For all the years since our conversion I have made a conscious effort to run away from all things Christmas. I did a good job of shutting down all memories of my childhood Christmas experience. I thought I had moved on and by stuffing them down I could ignore them. Since all our Christian relatives were dead it was pretty easy to ignore.
This year, however, I decided it would be ok to have a classical radio station playing while I did my housework - even if it did play Christmas music 3/4 of the time. The other day a simple guitar version with no lyrics of "Have Yourself a Merry Little Christmas" came on. For the first time ever since our conversion over a decade ago I sat still for those 3 or 4 minutes and allowed my mind to drift back to my childhood Christmas memories - all the simple little things that were good about the holiday. It was like a power point presentation in my mind - frame after frame of snapshots slowly fading into view. There was the plaster of Paris snowman, reindeer and Santa's sleigh my grandfather in Long Beach installed on his roof each year, the antique porcelain dolls that had been my parents from their own childhoods that we put on the tree, the stockings we had for our dogs, the jello mold my mother made each year, the Bing Crosby recording of White Christmas that was required listening for the weeks before Christmas. Dozens of little flashbacks.

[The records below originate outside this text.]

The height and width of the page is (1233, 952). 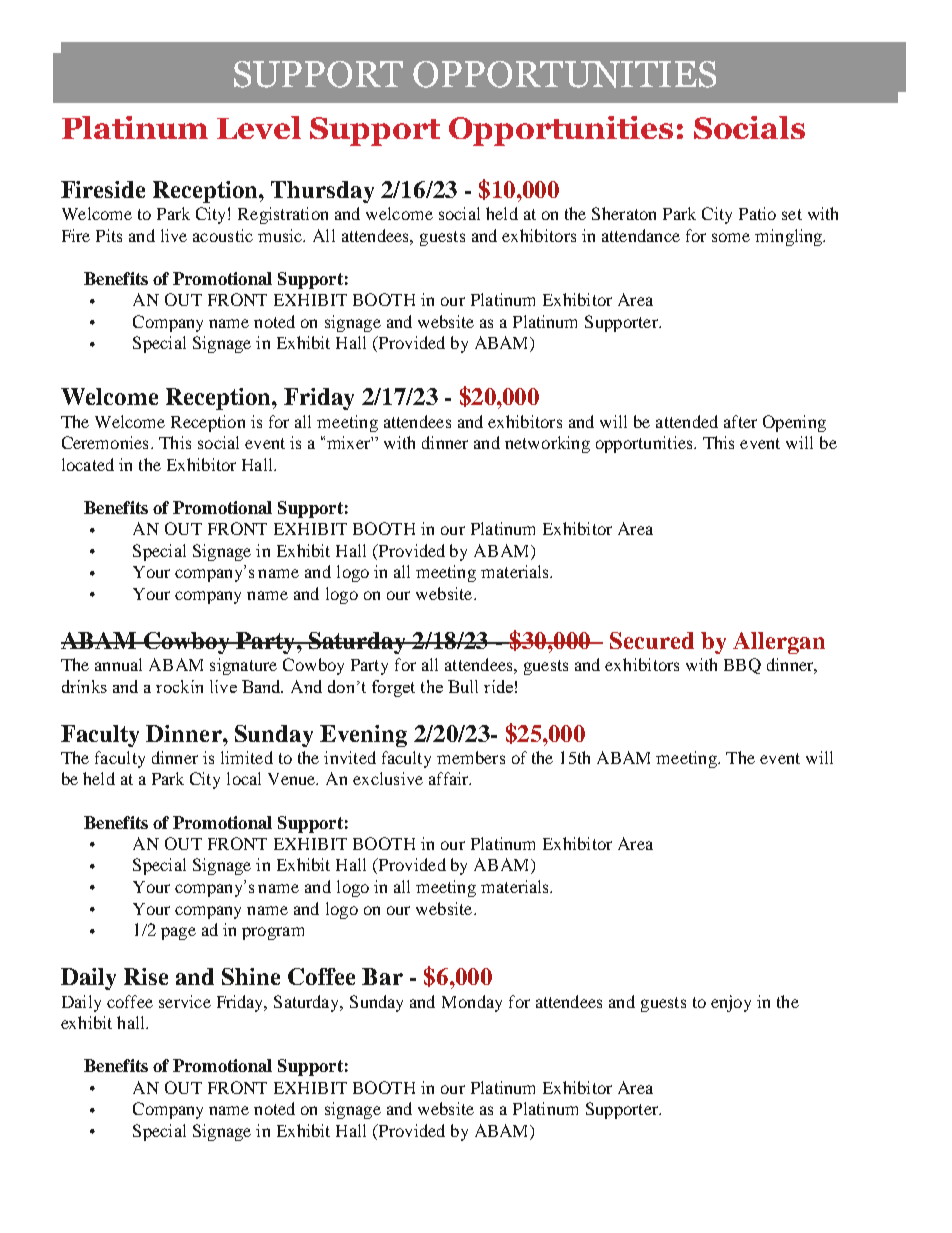 What do you see at coordinates (259, 127) in the page?
I see `Level` at bounding box center [259, 127].
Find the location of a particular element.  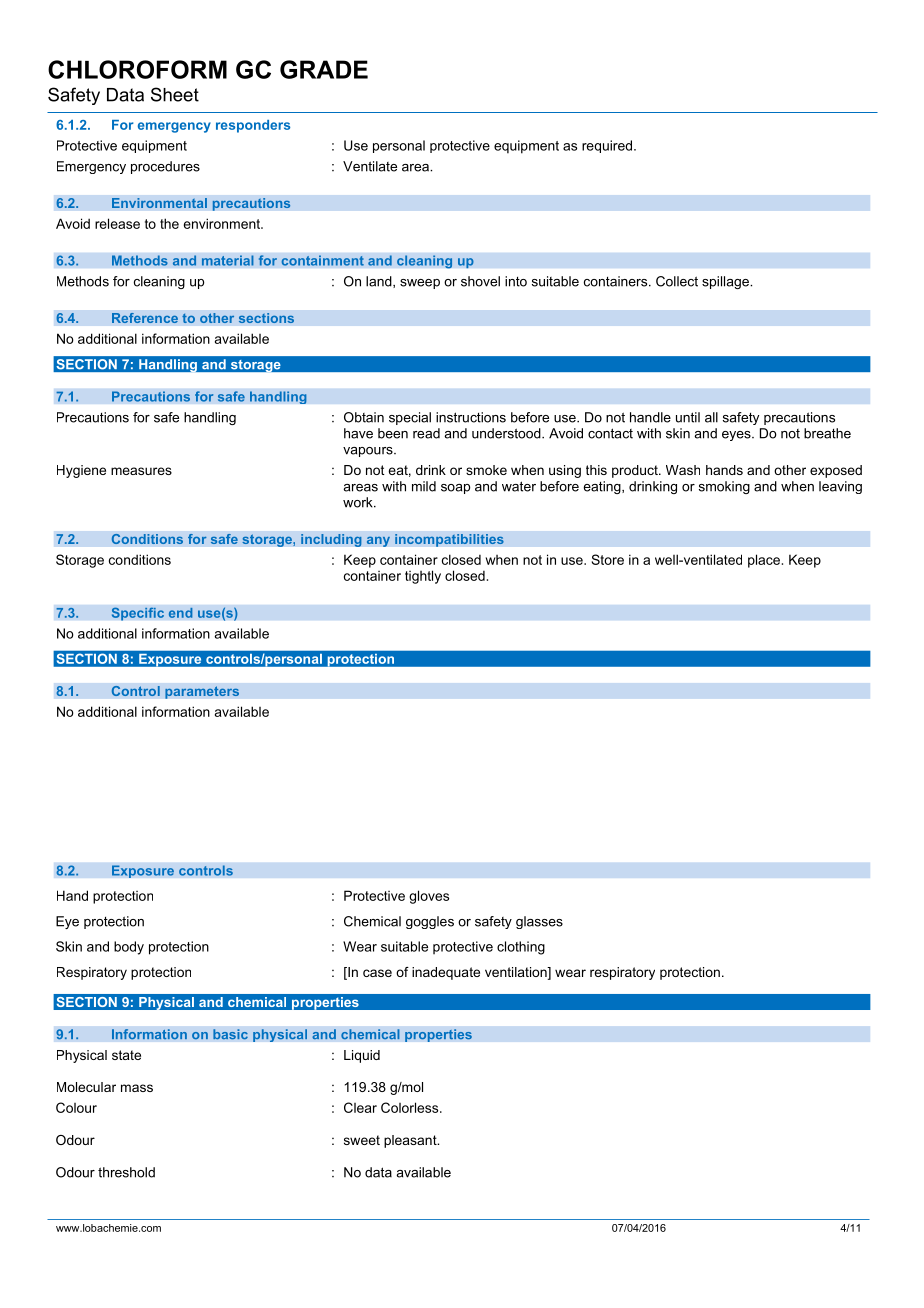

required is located at coordinates (607, 146).
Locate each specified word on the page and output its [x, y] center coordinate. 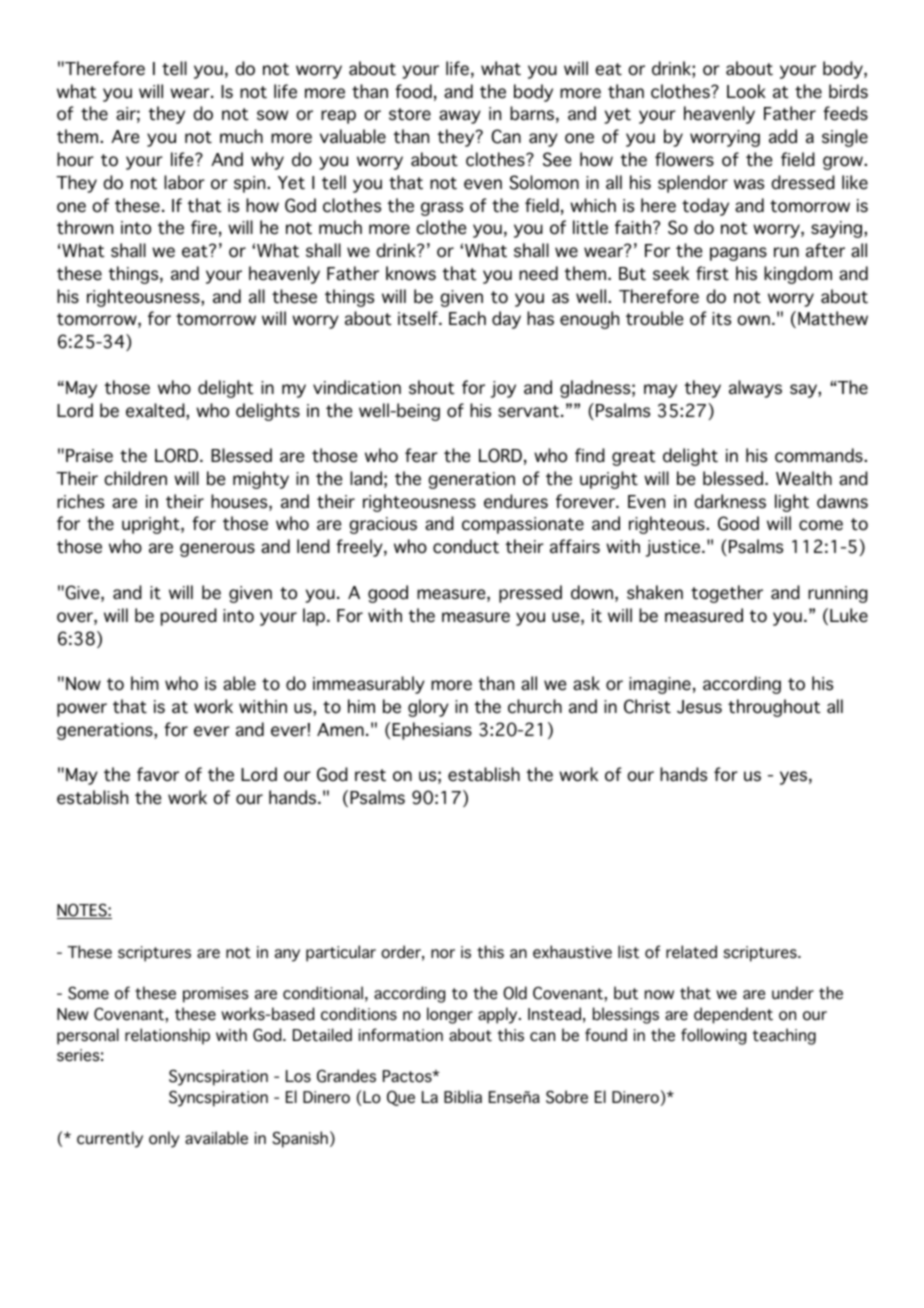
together [727, 594]
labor [184, 182]
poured [189, 617]
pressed [530, 594]
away [460, 117]
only [164, 1139]
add [783, 136]
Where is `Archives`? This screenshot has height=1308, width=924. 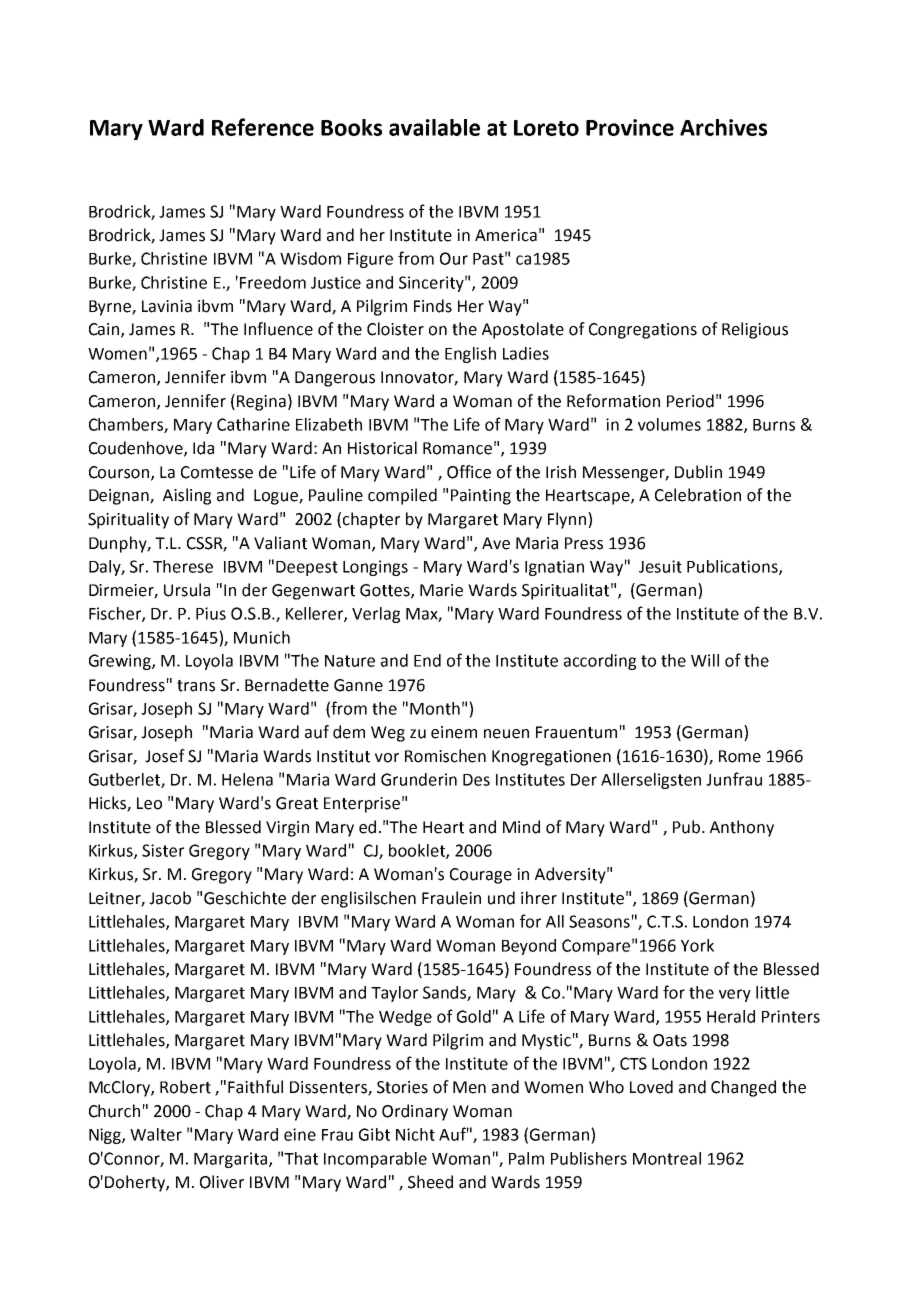 Archives is located at coordinates (723, 127).
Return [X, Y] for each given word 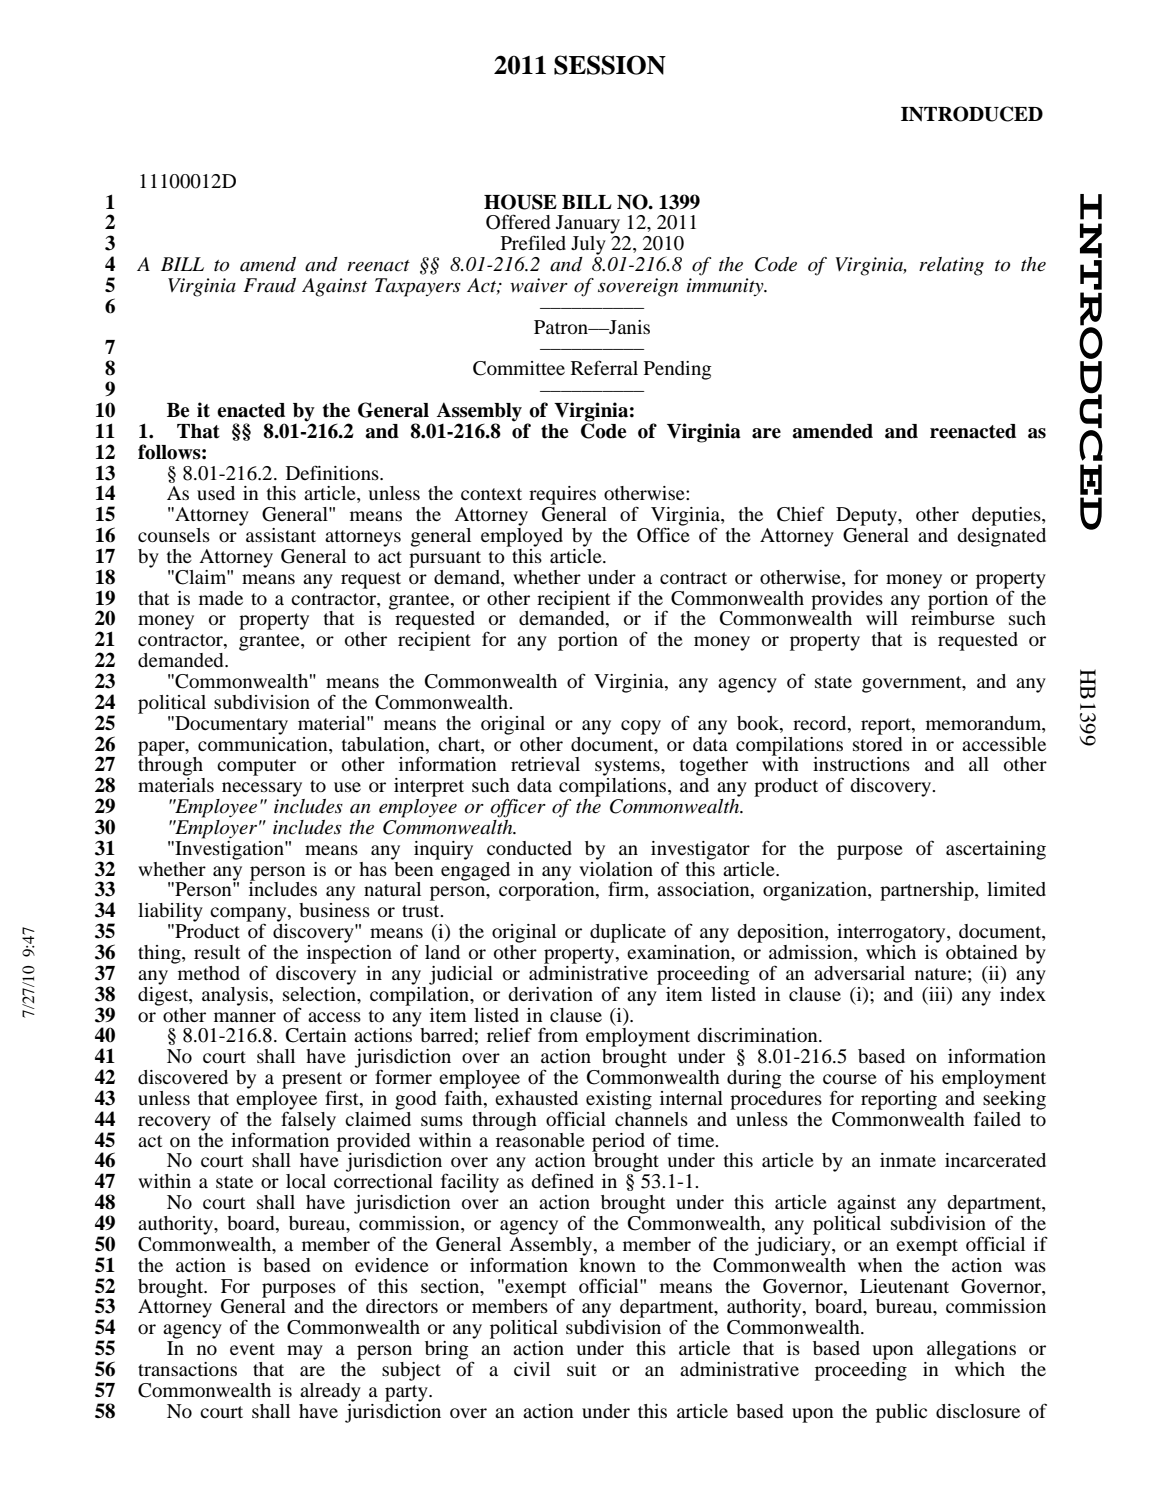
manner [245, 1017]
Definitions [333, 472]
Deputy [868, 516]
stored [877, 742]
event [252, 1349]
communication [264, 742]
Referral [604, 367]
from [558, 1034]
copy [641, 727]
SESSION [610, 65]
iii [937, 994]
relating [951, 266]
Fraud [269, 285]
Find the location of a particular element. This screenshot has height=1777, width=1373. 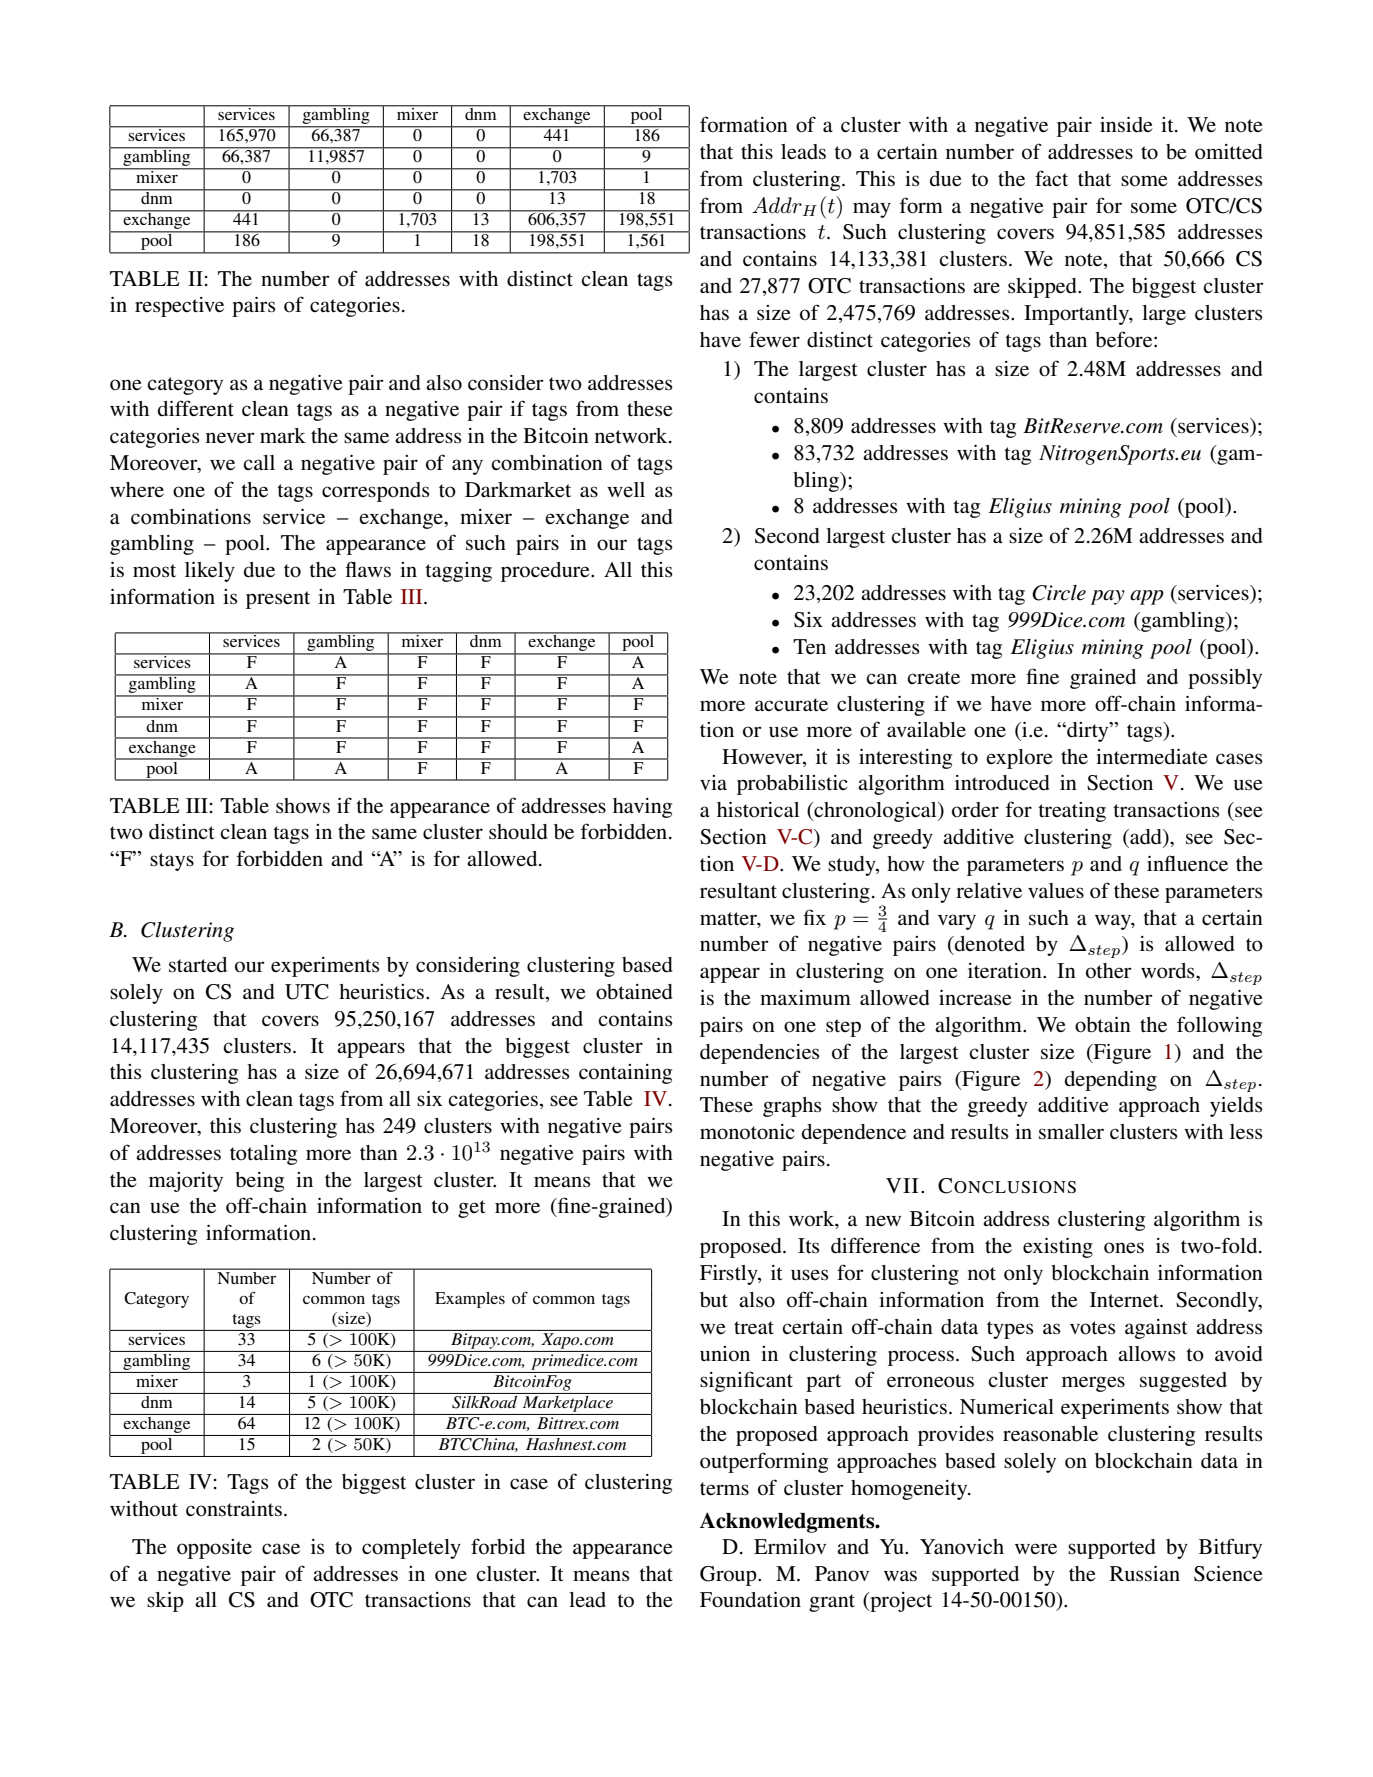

Tears poured down my cheeks and it felt quite cathartic to think about. This quiet little solitary trip into my Christian past was not about religion - but about family connections, traditions, sights/smells/tastes that recurred year after year. have created these same memories for my own Jewish children - wonderful Jewish holiday memories. Just as I remember squirming in my seat during Midnight Mass and long Easter services in my childhood Lutheran Church, my own kids will remember long days at Shul during High Holy Days. They will also remember lighting the menorahs, Seders with friends, our annual Christmas eve Chinese feast and movie with our chavurah and much, much more. I think every year at Christmas I am going to set aside 5 or 10 minutes to be alone and think about my childhood Christmases and allow myself a good cry. Tears of joy, happiness, loss, sadness. I don't really miss Christmas. I miss the people, now all gone, I used to spend it with. Then I will spend the rest of the holiday building closer ties with my Jewish friends and thinking about how to make all the Jewish holidays more memorable for my own children.